State Sees Sharp Spike In Number Of Children In Foster Care
The number of Florida children in the state's foster-care system has reached its highest level since 2008 --- driven by both a spike in the number of kids being removed from their homes and a drop in the number being discharged after a stint in foster care.
In the last 24 months, the number of children in what's known as out-of-home care has reached 22,004 statewide, up from 17,591 in 2013.
These and other trends are included in a report developed by the Department of Children and Families for a recent meeting of the state's privatized community-based care organizations, which oversee foster care and adoption services.
Child-welfare professionals say there are multiple reasons for the surge, among them the state's new method for assessing risks to a child's safety. The new methodology involves looking past a single incident that prompts a visit from a child protective investigator to the likelihood of danger down the road.
"The safety methodology requires that the investigators ask a lot more questions regarding (a family's) past history," said Mark Jones, CEO of the Community Partnership for Children, which serves Volusia, Flagler and Putnam counties. "The more questions they're asking, the more red flags they're seeing, and they're seeing that children may not be safe for the long term."
DCF Assistant Secretary for Child Welfare Janice Thomas agreed.
"In our previous practice, we did (put) a lot of focus on what was happening right then, specifically what had been reported to the hotline," she said. "Now we are trying to take a different lens to that family and include any kind of prior history that we have."
Jones, who said his agency had seen a spike of 35 percent in out-of-home placements over the last nine months, also noted that over time, the number of children in the system typically varies.
For instance, he said, the last spike came in 2012, due to the state's prescription-drug epidemic. The Legislature responded to concerns about so-called "pill mills" earlier this decade by cracking down on prescription-drug abuse, leading to more child-protection actions.
"Every three or four years, we see the pendulum swing, from family preservation to child safety," Jones said. "I think it's got less to do with methodology and more to do with the focus in the media, specifically on child safety and child deaths."
A wave of media reports on child deaths in 2013 culminated in sweeping new legislation that went into effect a year ago this week.
"The cultural environment that we have right now is one where no one wants a kid to die, ever," said Mike Watkins, chief executive officer of Big Bend Community Based Care. "And the easiest way to make sure kids don't die is to remove them. I think the department and pockets, certain communities like Miami, Broward and West Palm Beach, are extremely risk-averse and decide to remove the child if there's any question."
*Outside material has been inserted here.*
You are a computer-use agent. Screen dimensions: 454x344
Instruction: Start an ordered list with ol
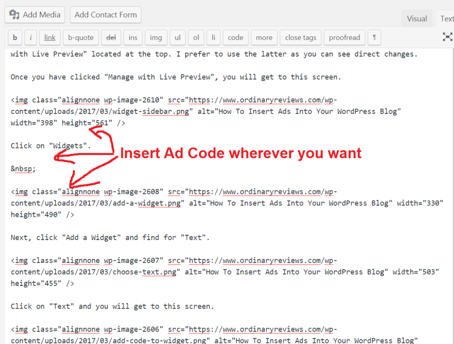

Watkins also pointed to the fact that the state's population has increased since 2008, when the number of people moving to Florida fell due to the recession. "Now that's picked back up," he said.
Many agree that another factor is high turnover among child protective investigators at DCF and the six sheriff's offices that handle child-protection cases, and among case managers at the community-based care organizations.
The 2014 child-welfare reform law was accompanied by an increase of $21.2 million for new child-protective investigators. However, because there is still a high rate of turnover among the CPIs, as they're known, many are relatively new and more likely to err on the side of removing a child from the home.
And while the community-based care organizations got $10 million in new funding last year and $29.1 million in new funding this year, they say it won't meet the need caused by the uptick of children in foster care.
"It will not be enough," Watkins said. "The new dollars don't take in the projections we're seeing."
Former state senator Ron Silver, who handles legislative affairs for Our Kids, the community-based care lead agency in Miami, agreed.
"We're very grateful for what they've done," he said. "But that was catch-up time. They gave us more money, but they had not given us (increased) money for a long period of time."
According to DCF, between May 2013 and July 2014, the number of children receiving Our Kids in-home services in Miami-Dade and Monroe counties increased more than 63 percent, while the number in out-of-home care increased nearly 36 percent.
The increased numbers also have revealed statewide gaps in family services that allow children to stay with their parents after verified findings of abuse or neglect.
Christina Spudeas, executive director of the advocacy group Florida's Children First, said she found the most troubling aspect of the DCF report to be the fact that "in-home services to prevent removal have declined since a peak in 2012.”
"The key to successfully leaving children in the home after an allegation of abuse or neglect is to have the right services provided to the family at the right time, with sufficient oversight," Spudeas said.Â "If the lead agencies are not working hard to have those services in place, then they are part of the problem."
But DCF's Thomas, who has worked in child welfare for more than 30 years, said the new methodology was still being implemented and would ultimately succeed.
"The practice we've established is the best I've ever seen," she said. "It's the best we've ever practiced in Florida, in my opinion. ... People are still learning it.”